Ketika aku tak pandai mengaji, dengan telatennya ayah membimbingku hingga aku mahir membaca Al-Qur’an. Bahkan beliau sering memanggil teman-temanku untuk belajar mengaji bersama. Bahagia kala itu melihat rumahku yang ramai dipenuhi anak-anak yang melantunkan ayat suci Al-Qur’an. Bukan hanya belajar mengaji, namun ayah mengajak aku dan teman-temanku sholat berjamaah di ruangan yang luas. Ya…ruang TV itulah saksi bisu kebersamaan kami.

Selepas belajar mengaji, ayah masih sempat mengajariku berbagai mata pelajaran yang diajarkan  di sekolahku. Bak seorang guru, beliau menerangkan dengan jelas dan mudah kumengerti. Itulah yang membuat rumahku makin ramai dipenuhi teman-temanku yang ingin belajar mengaji dan menyelesaikan PRnya dari sekolah.

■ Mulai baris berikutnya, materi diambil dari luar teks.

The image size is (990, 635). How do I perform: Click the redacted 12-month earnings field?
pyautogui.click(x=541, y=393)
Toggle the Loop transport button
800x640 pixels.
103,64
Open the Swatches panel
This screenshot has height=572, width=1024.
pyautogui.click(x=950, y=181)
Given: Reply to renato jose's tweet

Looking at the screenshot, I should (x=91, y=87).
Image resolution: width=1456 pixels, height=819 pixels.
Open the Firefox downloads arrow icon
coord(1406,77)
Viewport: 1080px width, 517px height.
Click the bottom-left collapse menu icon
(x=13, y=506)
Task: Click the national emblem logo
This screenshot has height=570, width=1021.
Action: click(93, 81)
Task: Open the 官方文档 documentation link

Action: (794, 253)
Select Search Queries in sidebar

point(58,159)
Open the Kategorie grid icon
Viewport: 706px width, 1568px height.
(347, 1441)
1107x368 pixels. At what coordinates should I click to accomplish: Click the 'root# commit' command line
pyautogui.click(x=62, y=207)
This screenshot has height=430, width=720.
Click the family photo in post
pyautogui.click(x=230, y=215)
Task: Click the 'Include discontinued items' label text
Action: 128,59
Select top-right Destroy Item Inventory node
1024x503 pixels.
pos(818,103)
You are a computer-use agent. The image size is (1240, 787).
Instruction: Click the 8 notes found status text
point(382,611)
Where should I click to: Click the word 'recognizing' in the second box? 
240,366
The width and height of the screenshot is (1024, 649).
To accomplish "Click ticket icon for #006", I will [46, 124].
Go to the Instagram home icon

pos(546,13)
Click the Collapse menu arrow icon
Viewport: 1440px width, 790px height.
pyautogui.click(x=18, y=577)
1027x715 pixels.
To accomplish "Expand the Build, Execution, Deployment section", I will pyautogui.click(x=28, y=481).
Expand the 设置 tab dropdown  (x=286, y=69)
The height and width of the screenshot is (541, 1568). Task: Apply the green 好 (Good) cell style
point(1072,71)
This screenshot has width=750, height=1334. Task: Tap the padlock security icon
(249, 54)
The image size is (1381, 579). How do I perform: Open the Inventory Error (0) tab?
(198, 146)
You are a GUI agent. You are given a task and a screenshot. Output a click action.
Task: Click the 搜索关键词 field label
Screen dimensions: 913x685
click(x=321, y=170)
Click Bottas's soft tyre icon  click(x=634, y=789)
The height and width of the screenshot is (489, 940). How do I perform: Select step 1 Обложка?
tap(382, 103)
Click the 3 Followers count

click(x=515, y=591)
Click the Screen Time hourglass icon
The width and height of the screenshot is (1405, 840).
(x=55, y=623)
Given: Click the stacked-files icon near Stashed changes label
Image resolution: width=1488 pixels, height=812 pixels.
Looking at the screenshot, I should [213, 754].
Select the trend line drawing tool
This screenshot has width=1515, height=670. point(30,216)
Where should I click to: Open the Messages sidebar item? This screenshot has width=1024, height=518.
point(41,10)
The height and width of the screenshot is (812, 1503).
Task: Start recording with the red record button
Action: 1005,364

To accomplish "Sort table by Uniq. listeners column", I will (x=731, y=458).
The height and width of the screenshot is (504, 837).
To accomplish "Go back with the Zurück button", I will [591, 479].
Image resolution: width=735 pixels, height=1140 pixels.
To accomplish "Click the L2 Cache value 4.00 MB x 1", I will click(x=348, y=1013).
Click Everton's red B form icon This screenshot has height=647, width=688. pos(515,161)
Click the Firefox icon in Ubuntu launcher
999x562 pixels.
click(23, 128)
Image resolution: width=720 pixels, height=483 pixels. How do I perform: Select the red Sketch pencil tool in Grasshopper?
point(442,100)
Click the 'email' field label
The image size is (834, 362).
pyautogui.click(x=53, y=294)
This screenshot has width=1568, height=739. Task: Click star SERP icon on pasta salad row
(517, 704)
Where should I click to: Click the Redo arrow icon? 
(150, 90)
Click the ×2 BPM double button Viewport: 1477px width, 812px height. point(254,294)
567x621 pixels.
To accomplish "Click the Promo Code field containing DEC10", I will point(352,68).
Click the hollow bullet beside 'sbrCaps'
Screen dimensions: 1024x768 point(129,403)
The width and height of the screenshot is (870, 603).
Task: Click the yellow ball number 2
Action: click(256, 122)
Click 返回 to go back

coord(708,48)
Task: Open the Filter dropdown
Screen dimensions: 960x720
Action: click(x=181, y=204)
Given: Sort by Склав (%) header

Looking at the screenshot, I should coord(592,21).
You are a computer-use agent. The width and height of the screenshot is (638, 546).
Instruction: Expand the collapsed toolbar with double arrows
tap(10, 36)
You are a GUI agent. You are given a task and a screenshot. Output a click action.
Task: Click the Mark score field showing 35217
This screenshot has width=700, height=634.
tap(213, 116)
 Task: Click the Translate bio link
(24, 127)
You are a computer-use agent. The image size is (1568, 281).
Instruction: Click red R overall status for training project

Ayah selalu ikhlas berbuat. Dengan ibupun, beliau juga tak segan membantu. Aku merasa bangga manakala kulihat ayah dengan lihainya membantu ibu membuat kue lemper saat menjelang acara Maulid Nabi di masjid sebelah rumahku. Atau ayah yang membuat pagar rumah dan kursi taman sendiri, atau bahkan membuat anyaman bambu untuk mengganti atap rumahku yang sebagian berlubang karena di makan tikus. Semuanya membuatku hanya bisa geleng-geleng kepala.

Satu yang kuingat tentang petuah ayah, “kamu harus menjadi perempuan yang kuat. Untuk menjadi perempuan kuat dan hebat, kunci utamanya adalah rajin beribadah. Jangan pernah sekali-kali meninggalkan sholat, karena sholat itu akan membuat jiwamu tentram. Allah pun akan membantu kesulitanmu. Sempatkan membaca Al-Qur’an meski hanya lima menit, agar Gusti Allah menyayangimu. Dan ingat, jangan hanya pasrah, atau menjadi wanita lemah, yang tak mempunyai sesuatu yang bisa dibanggakan. Gali terus potensi dirimu, dan tunjukkan kalau kamu mampu. Ingat jangan pacaran dulu sebelum kamu sukses!”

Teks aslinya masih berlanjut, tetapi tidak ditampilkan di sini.